Stored items
◇ ◇ ◇ ◇ ◇

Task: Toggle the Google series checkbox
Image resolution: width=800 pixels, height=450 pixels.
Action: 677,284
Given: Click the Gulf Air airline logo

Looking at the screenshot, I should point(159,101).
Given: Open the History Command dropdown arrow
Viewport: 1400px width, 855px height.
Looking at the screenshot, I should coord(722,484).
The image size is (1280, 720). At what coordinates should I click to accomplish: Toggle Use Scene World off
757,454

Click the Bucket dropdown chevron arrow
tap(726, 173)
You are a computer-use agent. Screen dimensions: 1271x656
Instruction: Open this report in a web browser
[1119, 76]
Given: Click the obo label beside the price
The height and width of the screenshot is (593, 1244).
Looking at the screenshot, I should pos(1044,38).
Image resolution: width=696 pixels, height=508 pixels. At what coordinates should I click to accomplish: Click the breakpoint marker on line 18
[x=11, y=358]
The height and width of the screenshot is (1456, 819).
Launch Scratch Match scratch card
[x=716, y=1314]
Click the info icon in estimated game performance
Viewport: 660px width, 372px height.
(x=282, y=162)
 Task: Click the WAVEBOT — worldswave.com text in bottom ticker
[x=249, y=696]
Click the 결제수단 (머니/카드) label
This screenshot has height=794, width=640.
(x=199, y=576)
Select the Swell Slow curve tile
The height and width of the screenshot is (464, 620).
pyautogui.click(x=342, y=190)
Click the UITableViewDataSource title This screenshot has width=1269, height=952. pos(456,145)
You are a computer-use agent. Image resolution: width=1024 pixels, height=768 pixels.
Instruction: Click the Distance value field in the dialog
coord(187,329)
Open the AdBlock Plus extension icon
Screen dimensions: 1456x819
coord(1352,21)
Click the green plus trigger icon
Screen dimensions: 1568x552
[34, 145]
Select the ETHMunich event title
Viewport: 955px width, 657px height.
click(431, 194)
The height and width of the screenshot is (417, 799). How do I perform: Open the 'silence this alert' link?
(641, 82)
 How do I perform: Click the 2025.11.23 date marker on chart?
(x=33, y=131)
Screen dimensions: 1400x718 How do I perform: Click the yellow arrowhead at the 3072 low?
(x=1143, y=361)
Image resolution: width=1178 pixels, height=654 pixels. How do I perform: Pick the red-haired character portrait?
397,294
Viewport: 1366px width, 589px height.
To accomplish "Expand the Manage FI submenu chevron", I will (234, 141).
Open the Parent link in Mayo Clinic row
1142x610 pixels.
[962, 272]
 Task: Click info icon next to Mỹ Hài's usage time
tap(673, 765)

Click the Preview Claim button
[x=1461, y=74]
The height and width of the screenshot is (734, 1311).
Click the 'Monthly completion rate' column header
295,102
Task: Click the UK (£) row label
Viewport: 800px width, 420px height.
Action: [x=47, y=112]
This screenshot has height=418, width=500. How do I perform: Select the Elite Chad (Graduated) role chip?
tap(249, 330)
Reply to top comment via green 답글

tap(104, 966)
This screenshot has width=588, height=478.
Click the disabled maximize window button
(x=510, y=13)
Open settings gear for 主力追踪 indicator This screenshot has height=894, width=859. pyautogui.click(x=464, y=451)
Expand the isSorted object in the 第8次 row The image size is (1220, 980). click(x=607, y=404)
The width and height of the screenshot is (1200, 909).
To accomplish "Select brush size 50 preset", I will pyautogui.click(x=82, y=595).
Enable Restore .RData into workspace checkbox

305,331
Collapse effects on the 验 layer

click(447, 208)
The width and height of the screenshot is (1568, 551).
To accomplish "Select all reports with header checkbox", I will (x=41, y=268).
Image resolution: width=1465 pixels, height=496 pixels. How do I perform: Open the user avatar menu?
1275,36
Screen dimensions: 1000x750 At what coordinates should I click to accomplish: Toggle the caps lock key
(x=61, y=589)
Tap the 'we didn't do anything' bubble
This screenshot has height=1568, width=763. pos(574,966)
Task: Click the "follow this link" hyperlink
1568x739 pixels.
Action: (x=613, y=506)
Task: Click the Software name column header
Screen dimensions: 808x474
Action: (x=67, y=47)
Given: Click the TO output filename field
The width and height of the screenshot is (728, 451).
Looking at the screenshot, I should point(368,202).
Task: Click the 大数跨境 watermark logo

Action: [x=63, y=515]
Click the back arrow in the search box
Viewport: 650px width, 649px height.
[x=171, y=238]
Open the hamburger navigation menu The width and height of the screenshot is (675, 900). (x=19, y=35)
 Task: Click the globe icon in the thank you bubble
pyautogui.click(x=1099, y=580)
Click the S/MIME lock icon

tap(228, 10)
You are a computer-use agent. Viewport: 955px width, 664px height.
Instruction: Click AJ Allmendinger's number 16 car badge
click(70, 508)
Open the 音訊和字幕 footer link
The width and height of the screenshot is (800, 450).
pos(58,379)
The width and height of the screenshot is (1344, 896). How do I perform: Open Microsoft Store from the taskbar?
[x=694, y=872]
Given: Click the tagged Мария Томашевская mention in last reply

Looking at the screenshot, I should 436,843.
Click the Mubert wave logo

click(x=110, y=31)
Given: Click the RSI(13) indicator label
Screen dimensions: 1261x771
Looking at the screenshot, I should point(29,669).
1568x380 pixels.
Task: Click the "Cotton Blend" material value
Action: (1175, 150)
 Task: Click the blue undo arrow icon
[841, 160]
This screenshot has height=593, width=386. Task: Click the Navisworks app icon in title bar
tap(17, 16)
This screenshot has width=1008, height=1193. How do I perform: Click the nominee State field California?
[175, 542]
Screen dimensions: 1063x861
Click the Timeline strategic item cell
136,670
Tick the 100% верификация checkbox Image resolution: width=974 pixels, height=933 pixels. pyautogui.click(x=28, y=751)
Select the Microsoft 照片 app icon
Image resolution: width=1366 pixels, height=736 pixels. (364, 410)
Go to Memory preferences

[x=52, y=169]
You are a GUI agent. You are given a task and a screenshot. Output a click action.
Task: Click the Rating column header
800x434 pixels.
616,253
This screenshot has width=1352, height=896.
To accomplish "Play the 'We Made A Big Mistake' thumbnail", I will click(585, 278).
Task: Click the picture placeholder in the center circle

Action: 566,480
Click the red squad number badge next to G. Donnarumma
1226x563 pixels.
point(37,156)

◇ ◇ ◇ ◇ ◇

### Activity:
Would you write the records out again, word for word?

### Expected answer:
Task: Toggle the Google series checkbox
Image resolution: width=800 pixels, height=450 pixels.
Action: 677,284
Given: Click the Gulf Air airline logo

Looking at the screenshot, I should point(159,101).
Given: Open the History Command dropdown arrow
Viewport: 1400px width, 855px height.
Looking at the screenshot, I should coord(722,484).
The image size is (1280, 720). At what coordinates should I click to accomplish: Toggle Use Scene World off
757,454

Click the Bucket dropdown chevron arrow
tap(726, 173)
You are a computer-use agent. Screen dimensions: 1271x656
Instruction: Open this report in a web browser
[1119, 76]
Given: Click the obo label beside the price
The height and width of the screenshot is (593, 1244).
Looking at the screenshot, I should pos(1044,38).
Image resolution: width=696 pixels, height=508 pixels. At what coordinates should I click to accomplish: Click the breakpoint marker on line 18
[x=11, y=358]
The height and width of the screenshot is (1456, 819).
Launch Scratch Match scratch card
[x=716, y=1314]
Click the info icon in estimated game performance
Viewport: 660px width, 372px height.
(x=282, y=162)
 Task: Click the WAVEBOT — worldswave.com text in bottom ticker
[x=249, y=696]
Click the 결제수단 (머니/카드) label
This screenshot has height=794, width=640.
(x=199, y=576)
Select the Swell Slow curve tile
The height and width of the screenshot is (464, 620).
pyautogui.click(x=342, y=190)
Click the UITableViewDataSource title This screenshot has width=1269, height=952. pos(456,145)
You are a computer-use agent. Image resolution: width=1024 pixels, height=768 pixels.
Instruction: Click the Distance value field in the dialog
coord(187,329)
Open the AdBlock Plus extension icon
Screen dimensions: 1456x819
coord(1352,21)
Click the green plus trigger icon
Screen dimensions: 1568x552
[34, 145]
Select the ETHMunich event title
Viewport: 955px width, 657px height.
click(431, 194)
The height and width of the screenshot is (417, 799). How do I perform: Open the 'silence this alert' link?
(641, 82)
 How do I perform: Click the 2025.11.23 date marker on chart?
(x=33, y=131)
Screen dimensions: 1400x718 How do I perform: Click the yellow arrowhead at the 3072 low?
(x=1143, y=361)
Image resolution: width=1178 pixels, height=654 pixels. How do I perform: Pick the red-haired character portrait?
397,294
Viewport: 1366px width, 589px height.
To accomplish "Expand the Manage FI submenu chevron", I will (234, 141).
Open the Parent link in Mayo Clinic row
1142x610 pixels.
[962, 272]
 Task: Click info icon next to Mỹ Hài's usage time
tap(673, 765)

Click the Preview Claim button
[x=1461, y=74]
The height and width of the screenshot is (734, 1311).
Click the 'Monthly completion rate' column header
295,102
Task: Click the UK (£) row label
Viewport: 800px width, 420px height.
Action: [x=47, y=112]
This screenshot has height=418, width=500. How do I perform: Select the Elite Chad (Graduated) role chip?
tap(249, 330)
Reply to top comment via green 답글

tap(104, 966)
This screenshot has width=588, height=478.
Click the disabled maximize window button
(x=510, y=13)
Open settings gear for 主力追踪 indicator This screenshot has height=894, width=859. pyautogui.click(x=464, y=451)
Expand the isSorted object in the 第8次 row The image size is (1220, 980). click(x=607, y=404)
The width and height of the screenshot is (1200, 909).
To accomplish "Select brush size 50 preset", I will pyautogui.click(x=82, y=595).
Enable Restore .RData into workspace checkbox

305,331
Collapse effects on the 验 layer

click(447, 208)
The width and height of the screenshot is (1568, 551).
To accomplish "Select all reports with header checkbox", I will (x=41, y=268).
Image resolution: width=1465 pixels, height=496 pixels. How do I perform: Open the user avatar menu?
1275,36
Screen dimensions: 1000x750 At what coordinates should I click to accomplish: Toggle the caps lock key
(x=61, y=589)
Tap the 'we didn't do anything' bubble
This screenshot has height=1568, width=763. pos(574,966)
Task: Click the "follow this link" hyperlink
1568x739 pixels.
Action: (x=613, y=506)
Task: Click the Software name column header
Screen dimensions: 808x474
Action: (x=67, y=47)
Given: Click the TO output filename field
The width and height of the screenshot is (728, 451).
Looking at the screenshot, I should point(368,202).
Task: Click the 大数跨境 watermark logo

Action: [x=63, y=515]
Click the back arrow in the search box
Viewport: 650px width, 649px height.
[x=171, y=238]
Open the hamburger navigation menu The width and height of the screenshot is (675, 900). (x=19, y=35)
 Task: Click the globe icon in the thank you bubble
pyautogui.click(x=1099, y=580)
Click the S/MIME lock icon

tap(228, 10)
You are a computer-use agent. Viewport: 955px width, 664px height.
Instruction: Click AJ Allmendinger's number 16 car badge
click(70, 508)
Open the 音訊和字幕 footer link
The width and height of the screenshot is (800, 450).
pos(58,379)
The width and height of the screenshot is (1344, 896). How do I perform: Open Microsoft Store from the taskbar?
[x=694, y=872]
Given: Click the tagged Мария Томашевская mention in last reply

Looking at the screenshot, I should 436,843.
Click the Mubert wave logo

click(x=110, y=31)
Given: Click the RSI(13) indicator label
Screen dimensions: 1261x771
Looking at the screenshot, I should point(29,669).
1568x380 pixels.
Task: Click the "Cotton Blend" material value
Action: (1175, 150)
 Task: Click the blue undo arrow icon
[841, 160]
This screenshot has height=593, width=386. Task: Click the Navisworks app icon in title bar
tap(17, 16)
This screenshot has width=1008, height=1193. How do I perform: Click the nominee State field California?
[175, 542]
Screen dimensions: 1063x861
Click the Timeline strategic item cell
136,670
Tick the 100% верификация checkbox Image resolution: width=974 pixels, height=933 pixels. pyautogui.click(x=28, y=751)
Select the Microsoft 照片 app icon
Image resolution: width=1366 pixels, height=736 pixels. (364, 410)
Go to Memory preferences

[x=52, y=169]
You are a GUI agent. You are given a task and a screenshot. Output a click action.
Task: Click the Rating column header
800x434 pixels.
616,253
This screenshot has width=1352, height=896.
To accomplish "Play the 'We Made A Big Mistake' thumbnail", I will click(585, 278).
Task: Click the picture placeholder in the center circle

Action: 566,480
Click the red squad number badge next to G. Donnarumma
1226x563 pixels.
point(37,156)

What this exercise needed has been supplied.